Task directions: Restate all of the entries exactly, each line as it stands.

Saved entries:
-=-=-

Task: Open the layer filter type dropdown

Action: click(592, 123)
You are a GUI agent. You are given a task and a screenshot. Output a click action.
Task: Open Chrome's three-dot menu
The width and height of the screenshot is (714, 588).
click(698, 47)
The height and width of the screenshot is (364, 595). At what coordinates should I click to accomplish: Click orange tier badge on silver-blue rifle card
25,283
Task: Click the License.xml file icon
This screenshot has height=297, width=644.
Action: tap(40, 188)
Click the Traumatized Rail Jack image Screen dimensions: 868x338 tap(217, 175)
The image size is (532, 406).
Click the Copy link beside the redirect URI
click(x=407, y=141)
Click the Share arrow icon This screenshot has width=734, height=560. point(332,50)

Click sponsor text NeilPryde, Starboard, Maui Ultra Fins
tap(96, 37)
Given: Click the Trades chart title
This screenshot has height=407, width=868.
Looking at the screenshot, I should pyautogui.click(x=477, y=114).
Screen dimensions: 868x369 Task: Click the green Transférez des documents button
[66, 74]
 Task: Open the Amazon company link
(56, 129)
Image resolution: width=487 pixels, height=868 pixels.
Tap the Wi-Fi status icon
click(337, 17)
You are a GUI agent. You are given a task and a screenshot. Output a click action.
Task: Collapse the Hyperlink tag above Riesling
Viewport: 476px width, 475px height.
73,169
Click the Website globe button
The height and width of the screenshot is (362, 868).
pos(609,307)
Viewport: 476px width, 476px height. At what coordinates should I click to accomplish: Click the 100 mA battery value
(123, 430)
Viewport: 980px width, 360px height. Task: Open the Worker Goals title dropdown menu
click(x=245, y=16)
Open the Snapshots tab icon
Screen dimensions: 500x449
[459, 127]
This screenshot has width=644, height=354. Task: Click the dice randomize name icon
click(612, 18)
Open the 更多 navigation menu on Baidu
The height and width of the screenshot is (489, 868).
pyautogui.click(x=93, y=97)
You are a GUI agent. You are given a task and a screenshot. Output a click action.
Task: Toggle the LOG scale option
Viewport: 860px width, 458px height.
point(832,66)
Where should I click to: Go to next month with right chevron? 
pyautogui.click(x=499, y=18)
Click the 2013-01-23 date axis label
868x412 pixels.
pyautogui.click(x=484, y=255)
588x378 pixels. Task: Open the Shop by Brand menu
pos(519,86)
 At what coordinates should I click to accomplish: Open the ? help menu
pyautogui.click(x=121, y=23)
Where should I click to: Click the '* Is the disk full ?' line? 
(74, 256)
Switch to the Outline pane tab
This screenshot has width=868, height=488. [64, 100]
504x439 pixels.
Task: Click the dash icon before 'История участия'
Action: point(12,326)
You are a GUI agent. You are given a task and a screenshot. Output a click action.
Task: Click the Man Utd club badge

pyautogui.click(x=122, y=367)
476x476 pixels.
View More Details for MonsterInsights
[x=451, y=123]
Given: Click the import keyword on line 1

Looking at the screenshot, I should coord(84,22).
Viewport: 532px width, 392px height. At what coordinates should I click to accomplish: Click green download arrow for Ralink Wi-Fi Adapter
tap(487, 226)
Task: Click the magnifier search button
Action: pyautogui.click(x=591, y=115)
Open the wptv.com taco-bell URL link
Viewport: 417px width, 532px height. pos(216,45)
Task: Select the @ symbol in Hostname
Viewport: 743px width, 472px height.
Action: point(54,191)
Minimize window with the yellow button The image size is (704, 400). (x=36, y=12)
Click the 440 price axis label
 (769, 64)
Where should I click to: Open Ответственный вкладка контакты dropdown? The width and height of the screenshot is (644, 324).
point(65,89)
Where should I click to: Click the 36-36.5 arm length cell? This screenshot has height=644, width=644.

-=-=-

Response area:
Task: Open the layer filter type dropdown

Action: click(592, 123)
You are a GUI agent. You are given a task and a screenshot. Output a click action.
Task: Open Chrome's three-dot menu
The width and height of the screenshot is (714, 588).
click(698, 47)
The height and width of the screenshot is (364, 595). At what coordinates should I click to accomplish: Click orange tier badge on silver-blue rifle card
25,283
Task: Click the License.xml file icon
This screenshot has height=297, width=644.
Action: tap(40, 188)
Click the Traumatized Rail Jack image Screen dimensions: 868x338 tap(217, 175)
The image size is (532, 406).
Click the Copy link beside the redirect URI
click(x=407, y=141)
Click the Share arrow icon This screenshot has width=734, height=560. point(332,50)

Click sponsor text NeilPryde, Starboard, Maui Ultra Fins
tap(96, 37)
Given: Click the Trades chart title
This screenshot has height=407, width=868.
Looking at the screenshot, I should pyautogui.click(x=477, y=114).
Screen dimensions: 868x369 Task: Click the green Transférez des documents button
[66, 74]
 Task: Open the Amazon company link
(56, 129)
Image resolution: width=487 pixels, height=868 pixels.
Tap the Wi-Fi status icon
click(337, 17)
You are a GUI agent. You are given a task and a screenshot. Output a click action.
Task: Collapse the Hyperlink tag above Riesling
Viewport: 476px width, 475px height.
73,169
Click the Website globe button
The height and width of the screenshot is (362, 868).
pos(609,307)
Viewport: 476px width, 476px height. At what coordinates should I click to accomplish: Click the 100 mA battery value
(123, 430)
Viewport: 980px width, 360px height. Task: Open the Worker Goals title dropdown menu
click(x=245, y=16)
Open the Snapshots tab icon
Screen dimensions: 500x449
[459, 127]
This screenshot has width=644, height=354. Task: Click the dice randomize name icon
click(612, 18)
Open the 更多 navigation menu on Baidu
The height and width of the screenshot is (489, 868).
pyautogui.click(x=93, y=97)
You are a GUI agent. You are given a task and a screenshot. Output a click action.
Task: Toggle the LOG scale option
Viewport: 860px width, 458px height.
point(832,66)
Where should I click to: Go to next month with right chevron? 
pyautogui.click(x=499, y=18)
Click the 2013-01-23 date axis label
868x412 pixels.
pyautogui.click(x=484, y=255)
588x378 pixels. Task: Open the Shop by Brand menu
pos(519,86)
 At what coordinates should I click to accomplish: Open the ? help menu
pyautogui.click(x=121, y=23)
Where should I click to: Click the '* Is the disk full ?' line? 
(74, 256)
Switch to the Outline pane tab
This screenshot has width=868, height=488. [64, 100]
504x439 pixels.
Task: Click the dash icon before 'История участия'
Action: point(12,326)
You are a GUI agent. You are given a task and a screenshot. Output a click action.
Task: Click the Man Utd club badge

pyautogui.click(x=122, y=367)
476x476 pixels.
View More Details for MonsterInsights
[x=451, y=123]
Given: Click the import keyword on line 1

Looking at the screenshot, I should coord(84,22).
Viewport: 532px width, 392px height. At what coordinates should I click to accomplish: Click green download arrow for Ralink Wi-Fi Adapter
tap(487, 226)
Task: Click the magnifier search button
Action: pyautogui.click(x=591, y=115)
Open the wptv.com taco-bell URL link
Viewport: 417px width, 532px height. pos(216,45)
Task: Select the @ symbol in Hostname
Viewport: 743px width, 472px height.
Action: point(54,191)
Minimize window with the yellow button The image size is (704, 400). (x=36, y=12)
Click the 440 price axis label
 (769, 64)
Where should I click to: Open Ответственный вкладка контакты dropdown? The width and height of the screenshot is (644, 324).
point(65,89)
Where should I click to: Click the 36-36.5 arm length cell? This screenshot has height=644, width=644.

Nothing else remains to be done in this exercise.